We were very impressed with h264_qsv performance when we did multiple transcodes of a 1920x1080 MP4 file -- we were able to do 4 independent transcodes to 7 different locations (3 streams, 4 files) and it all ran in 3x real time. And the CPU impact was minimal (maybe 10-15%).
Based on this performance, we thought that it would be trivial to do real-time encoding of HD video.
Unfortunately, we have found that the 1 GB frame buffer will fill up, causing frames to drop. Sometimes it takes an hour before this behavior happens, and sometimes it only takes a few minutes. But it seems to always happen.
Here is a sample invocation:
https://gist.github.com/jpriebe/9acdc3beb50547449bd47f4fb46de214
(normally we would "tee" the low/medium/high encodings to an RTMP streaming server. I have removed that to make the example a little simpler)

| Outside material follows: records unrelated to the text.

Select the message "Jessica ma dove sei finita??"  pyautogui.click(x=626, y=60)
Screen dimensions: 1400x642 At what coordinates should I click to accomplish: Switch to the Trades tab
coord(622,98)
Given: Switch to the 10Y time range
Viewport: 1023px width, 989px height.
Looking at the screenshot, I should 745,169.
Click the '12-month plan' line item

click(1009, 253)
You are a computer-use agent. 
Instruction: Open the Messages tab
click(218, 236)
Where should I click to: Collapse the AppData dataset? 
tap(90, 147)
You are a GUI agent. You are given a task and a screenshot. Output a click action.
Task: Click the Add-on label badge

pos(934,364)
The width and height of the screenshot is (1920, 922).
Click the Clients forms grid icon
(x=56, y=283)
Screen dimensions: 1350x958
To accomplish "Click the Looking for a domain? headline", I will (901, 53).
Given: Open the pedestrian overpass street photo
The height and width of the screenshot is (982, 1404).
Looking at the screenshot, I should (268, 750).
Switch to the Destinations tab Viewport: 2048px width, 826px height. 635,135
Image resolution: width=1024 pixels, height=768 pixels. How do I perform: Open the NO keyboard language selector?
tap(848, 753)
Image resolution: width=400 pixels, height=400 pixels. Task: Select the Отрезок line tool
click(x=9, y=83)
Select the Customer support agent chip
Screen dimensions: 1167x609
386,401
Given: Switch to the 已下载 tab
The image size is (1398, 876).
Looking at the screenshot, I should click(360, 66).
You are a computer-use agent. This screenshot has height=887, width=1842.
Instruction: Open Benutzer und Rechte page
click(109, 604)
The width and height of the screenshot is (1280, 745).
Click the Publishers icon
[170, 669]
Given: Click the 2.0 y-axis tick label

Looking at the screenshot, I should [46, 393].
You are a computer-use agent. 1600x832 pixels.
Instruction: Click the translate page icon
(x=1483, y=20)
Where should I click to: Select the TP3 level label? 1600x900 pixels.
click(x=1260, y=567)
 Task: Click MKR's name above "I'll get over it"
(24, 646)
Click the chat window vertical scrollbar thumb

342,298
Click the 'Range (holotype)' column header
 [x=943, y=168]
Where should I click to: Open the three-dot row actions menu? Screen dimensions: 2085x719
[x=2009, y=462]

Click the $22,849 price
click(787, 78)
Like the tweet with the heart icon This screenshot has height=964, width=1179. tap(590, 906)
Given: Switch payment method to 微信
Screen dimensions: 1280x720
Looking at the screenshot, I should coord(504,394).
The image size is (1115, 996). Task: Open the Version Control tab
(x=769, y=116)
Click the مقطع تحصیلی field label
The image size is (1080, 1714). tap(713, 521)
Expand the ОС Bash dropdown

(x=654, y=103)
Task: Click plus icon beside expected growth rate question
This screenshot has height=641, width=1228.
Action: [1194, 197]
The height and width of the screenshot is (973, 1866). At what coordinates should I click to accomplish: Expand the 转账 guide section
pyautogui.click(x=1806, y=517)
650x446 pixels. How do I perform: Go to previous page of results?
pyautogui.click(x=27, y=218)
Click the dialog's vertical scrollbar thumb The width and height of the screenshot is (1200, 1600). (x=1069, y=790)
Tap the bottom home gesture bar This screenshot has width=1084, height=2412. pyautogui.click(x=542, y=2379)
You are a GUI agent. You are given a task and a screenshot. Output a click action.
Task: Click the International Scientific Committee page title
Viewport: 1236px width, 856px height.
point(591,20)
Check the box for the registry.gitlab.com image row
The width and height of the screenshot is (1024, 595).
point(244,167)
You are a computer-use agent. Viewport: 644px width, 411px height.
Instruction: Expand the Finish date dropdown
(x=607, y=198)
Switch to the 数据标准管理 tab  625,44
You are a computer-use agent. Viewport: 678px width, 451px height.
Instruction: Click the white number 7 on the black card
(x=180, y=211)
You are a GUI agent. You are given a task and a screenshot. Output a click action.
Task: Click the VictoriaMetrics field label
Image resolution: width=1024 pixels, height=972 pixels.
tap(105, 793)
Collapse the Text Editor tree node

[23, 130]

We have tried everything to streamline/speed up the QuickSync encoding:
- use veryfast preset
- fix the min/max bitrates to use CBR
- force the GPU clock to 1150MHz
No matter what settings we use, the buffer will overrun eventually. The strange thing is that the GPU load (as measured by the metrics_monitor utility) is less than 20% and clock speed is confirmed to be at 1150MHz. So it doesn't seem like the GPU is overloaded.
We tried using libx264 for some of the encodings to the CPU, to no avail. If even one of the four encodings is done on the GPU, we will get an overrun.
By comparison, if we run all 4 encodings on the CPU, we can run indefinitely with no buffer overrun.
It really seems like there is some sort of bottleneck in the h264_qsv encoding. I don't know if it's a problem in ffmpeg, with QuickSync itself, or just in my understanding of how it all works.
Any insight would be much appreciated. Thanks!